- **MATERIAL FOR THIS EXERCISE**:

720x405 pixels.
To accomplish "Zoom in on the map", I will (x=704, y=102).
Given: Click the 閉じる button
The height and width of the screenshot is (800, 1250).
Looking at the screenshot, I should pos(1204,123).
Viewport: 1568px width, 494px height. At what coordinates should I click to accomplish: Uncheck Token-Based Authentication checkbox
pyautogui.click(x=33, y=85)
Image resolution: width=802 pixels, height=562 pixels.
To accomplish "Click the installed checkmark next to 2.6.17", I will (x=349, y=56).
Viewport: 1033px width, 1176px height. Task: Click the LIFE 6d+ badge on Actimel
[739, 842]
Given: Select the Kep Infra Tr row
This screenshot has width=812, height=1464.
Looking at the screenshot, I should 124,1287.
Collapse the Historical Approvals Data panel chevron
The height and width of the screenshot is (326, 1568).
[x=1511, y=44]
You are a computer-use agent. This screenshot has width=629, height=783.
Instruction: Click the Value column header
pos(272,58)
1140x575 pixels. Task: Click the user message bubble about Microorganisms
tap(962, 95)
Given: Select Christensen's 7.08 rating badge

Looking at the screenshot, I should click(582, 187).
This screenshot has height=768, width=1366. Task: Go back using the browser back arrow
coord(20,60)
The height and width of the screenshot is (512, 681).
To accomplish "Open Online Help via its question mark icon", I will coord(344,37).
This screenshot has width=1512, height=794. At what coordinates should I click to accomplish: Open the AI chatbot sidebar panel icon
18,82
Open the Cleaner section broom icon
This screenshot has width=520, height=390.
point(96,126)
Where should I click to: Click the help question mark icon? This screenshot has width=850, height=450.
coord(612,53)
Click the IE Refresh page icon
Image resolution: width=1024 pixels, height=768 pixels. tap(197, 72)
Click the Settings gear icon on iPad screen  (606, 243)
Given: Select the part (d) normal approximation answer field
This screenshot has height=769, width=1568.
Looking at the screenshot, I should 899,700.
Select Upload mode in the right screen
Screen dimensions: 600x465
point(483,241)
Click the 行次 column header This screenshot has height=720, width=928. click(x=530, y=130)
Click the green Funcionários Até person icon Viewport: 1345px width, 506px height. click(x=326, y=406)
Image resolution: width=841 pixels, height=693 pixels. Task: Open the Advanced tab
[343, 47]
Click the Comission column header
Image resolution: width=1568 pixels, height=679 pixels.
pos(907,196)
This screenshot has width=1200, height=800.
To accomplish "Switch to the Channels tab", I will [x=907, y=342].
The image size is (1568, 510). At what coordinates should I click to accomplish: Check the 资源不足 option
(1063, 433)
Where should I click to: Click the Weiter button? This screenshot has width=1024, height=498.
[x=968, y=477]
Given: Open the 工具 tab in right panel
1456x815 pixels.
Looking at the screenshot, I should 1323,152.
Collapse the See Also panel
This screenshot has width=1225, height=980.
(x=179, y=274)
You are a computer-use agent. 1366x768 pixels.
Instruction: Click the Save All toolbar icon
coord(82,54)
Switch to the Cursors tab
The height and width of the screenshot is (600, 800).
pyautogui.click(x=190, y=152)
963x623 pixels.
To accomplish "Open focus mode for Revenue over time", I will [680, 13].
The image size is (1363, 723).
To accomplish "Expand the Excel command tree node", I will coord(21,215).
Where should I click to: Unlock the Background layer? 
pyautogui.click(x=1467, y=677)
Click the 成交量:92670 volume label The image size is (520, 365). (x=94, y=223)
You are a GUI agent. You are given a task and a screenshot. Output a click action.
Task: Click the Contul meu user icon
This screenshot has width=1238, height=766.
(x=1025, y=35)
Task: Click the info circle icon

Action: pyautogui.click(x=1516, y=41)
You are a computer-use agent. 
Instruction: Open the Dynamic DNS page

- **REQUIRED ACTION**: Everything in the listing above should be repeated exactly.

- **OUTPUT OF THE TASK**:
720x405 pixels.
To accomplish "Zoom in on the map", I will (x=704, y=102).
Given: Click the 閉じる button
The height and width of the screenshot is (800, 1250).
Looking at the screenshot, I should pos(1204,123).
Viewport: 1568px width, 494px height. At what coordinates should I click to accomplish: Uncheck Token-Based Authentication checkbox
pyautogui.click(x=33, y=85)
Image resolution: width=802 pixels, height=562 pixels.
To accomplish "Click the installed checkmark next to 2.6.17", I will (x=349, y=56).
Viewport: 1033px width, 1176px height. Task: Click the LIFE 6d+ badge on Actimel
[739, 842]
Given: Select the Kep Infra Tr row
This screenshot has width=812, height=1464.
Looking at the screenshot, I should 124,1287.
Collapse the Historical Approvals Data panel chevron
The height and width of the screenshot is (326, 1568).
[x=1511, y=44]
You are a computer-use agent. This screenshot has width=629, height=783.
Instruction: Click the Value column header
pos(272,58)
1140x575 pixels. Task: Click the user message bubble about Microorganisms
tap(962, 95)
Given: Select Christensen's 7.08 rating badge

Looking at the screenshot, I should click(582, 187).
This screenshot has height=768, width=1366. Task: Go back using the browser back arrow
coord(20,60)
The height and width of the screenshot is (512, 681).
To accomplish "Open Online Help via its question mark icon", I will coord(344,37).
This screenshot has width=1512, height=794. At what coordinates should I click to accomplish: Open the AI chatbot sidebar panel icon
18,82
Open the Cleaner section broom icon
This screenshot has width=520, height=390.
point(96,126)
Where should I click to: Click the help question mark icon? This screenshot has width=850, height=450.
coord(612,53)
Click the IE Refresh page icon
Image resolution: width=1024 pixels, height=768 pixels. tap(197, 72)
Click the Settings gear icon on iPad screen  (606, 243)
Given: Select the part (d) normal approximation answer field
This screenshot has height=769, width=1568.
Looking at the screenshot, I should 899,700.
Select Upload mode in the right screen
Screen dimensions: 600x465
point(483,241)
Click the 行次 column header This screenshot has height=720, width=928. click(x=530, y=130)
Click the green Funcionários Até person icon Viewport: 1345px width, 506px height. click(x=326, y=406)
Image resolution: width=841 pixels, height=693 pixels. Task: Open the Advanced tab
[343, 47]
Click the Comission column header
Image resolution: width=1568 pixels, height=679 pixels.
pos(907,196)
This screenshot has width=1200, height=800.
To accomplish "Switch to the Channels tab", I will [x=907, y=342].
The image size is (1568, 510). At what coordinates should I click to accomplish: Check the 资源不足 option
(1063, 433)
Where should I click to: Click the Weiter button? This screenshot has width=1024, height=498.
[x=968, y=477]
Given: Open the 工具 tab in right panel
1456x815 pixels.
Looking at the screenshot, I should 1323,152.
Collapse the See Also panel
This screenshot has width=1225, height=980.
(x=179, y=274)
You are a computer-use agent. 1366x768 pixels.
Instruction: Click the Save All toolbar icon
coord(82,54)
Switch to the Cursors tab
The height and width of the screenshot is (600, 800).
pyautogui.click(x=190, y=152)
963x623 pixels.
To accomplish "Open focus mode for Revenue over time", I will [680, 13].
The image size is (1363, 723).
To accomplish "Expand the Excel command tree node", I will coord(21,215).
Where should I click to: Unlock the Background layer? 
pyautogui.click(x=1467, y=677)
Click the 成交量:92670 volume label The image size is (520, 365). (x=94, y=223)
You are a GUI agent. You are given a task and a screenshot. Output a click action.
Task: Click the Contul meu user icon
This screenshot has width=1238, height=766.
(x=1025, y=35)
Task: Click the info circle icon

Action: pyautogui.click(x=1516, y=41)
You are a computer-use agent. 
Instruction: Open the Dynamic DNS page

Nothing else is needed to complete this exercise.